THE VERDICT: Bomberman: Act Zero’s tone, while unusually grim, is bland and bleak for the sake of it but not the core issue at the game’s heart. Fighting in the same barely changing stage already guaranteed repetitive action, but the incorrectly named First Person Bomber mode attempts to rectify the standard mode’s usual reliance on winning by way of others making mistakes by instead hiding information so people also lose by not being able to see their death coming. It’s either going to be too easy to avoid dying thanks to the bad placement of indestructible blocks that invalidate all but overpowered players and lucky breaks or someone will slip up and thankfully speed up a boring round of play. The single player being a monotonous set of 100 rounds with no continue option puts these issues on greater display even with the health pick-ups to try and make it at least possible, but even winning a single match in Bomberman: Act Zero is unrewarding, let alone 100 in a row.

 

And so, I give Bomberman: Act Zero for Xbox 360…

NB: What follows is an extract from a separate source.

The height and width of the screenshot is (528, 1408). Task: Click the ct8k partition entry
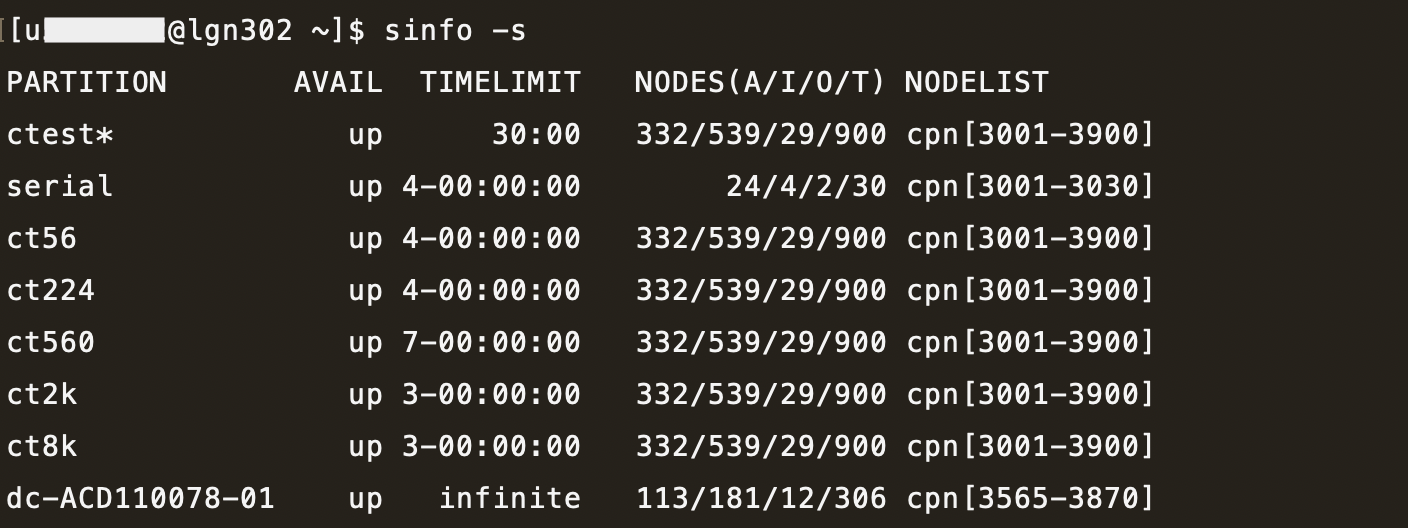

An ATROCIOUS rating. An alternate interpretation on a game series can be an amusing diversion, and while the game came out and likely made many fans of the series afraid this could be Bomberman’s future going forward, I have both the benefit of knowing it’s not a permanent tone shift and little interest in keeping the Bomberman status quo in place. Yet still, I cannot ignore the flaws found in Bomberman: Act Zero’s awful approach to reinvention, because trying to make the bombers cool androids to appeal to teens isn’t even close to the game’s main problem. The single-player is structured in a hostile way, the 100 consecutive rounds without continues likely meant to be a grueling task so people can’t say they finished it quickly even though the content being offered is creatively barren and hits on the issues inherent in vanilla Bomberman battle design. Having the one standard map that makes avoiding danger easy makes it so that actually taking out other players is going to come down to having abilities like walking through blocks that skew things too heavily in your favor or just hoping they don’t go for a good hiding spot or respond to your obvious approach intelligently. First Person Bomber is a mess in all regards, the name already incorrect and the perspective not good for the gameplay style since denying you information instead means there’s likely even less strategy involved in a win, especially when you factor in a health bar that lets players escape mistakes and drag on a match. The block rain being so brutal in single-player and still somewhat ineffective in herding players together to try and make them more aggressive just shows the Bomberman formula has been pushed to a point of breaking where apologists can’t even work up a good defense in its name, and with these problems in place, the empty ending and basic character customization just ensure even the tone shift lacks the substance to make playing it at least intriguing.

 

Bomberman: Act Zero tried a new coat of a paint and a new camera angle and not really much else while also scrapping years of learning how to really change how Bomberman plays. Map variety, power-ups that change your capabilities in helpful yet balanced ways, and the means to actually catch foes off-guard rather than just lucking into a good hit can spice up most any Bomberman and ones before Act Zero did at least achieve this on occasion, but Bomberman: Act Zero isn’t the only game in the series guilty of not hitting these marks. However, the single player is so stale, repetitive, and ill-conceived that there’s no real escaping the fundamental problems that taint every round.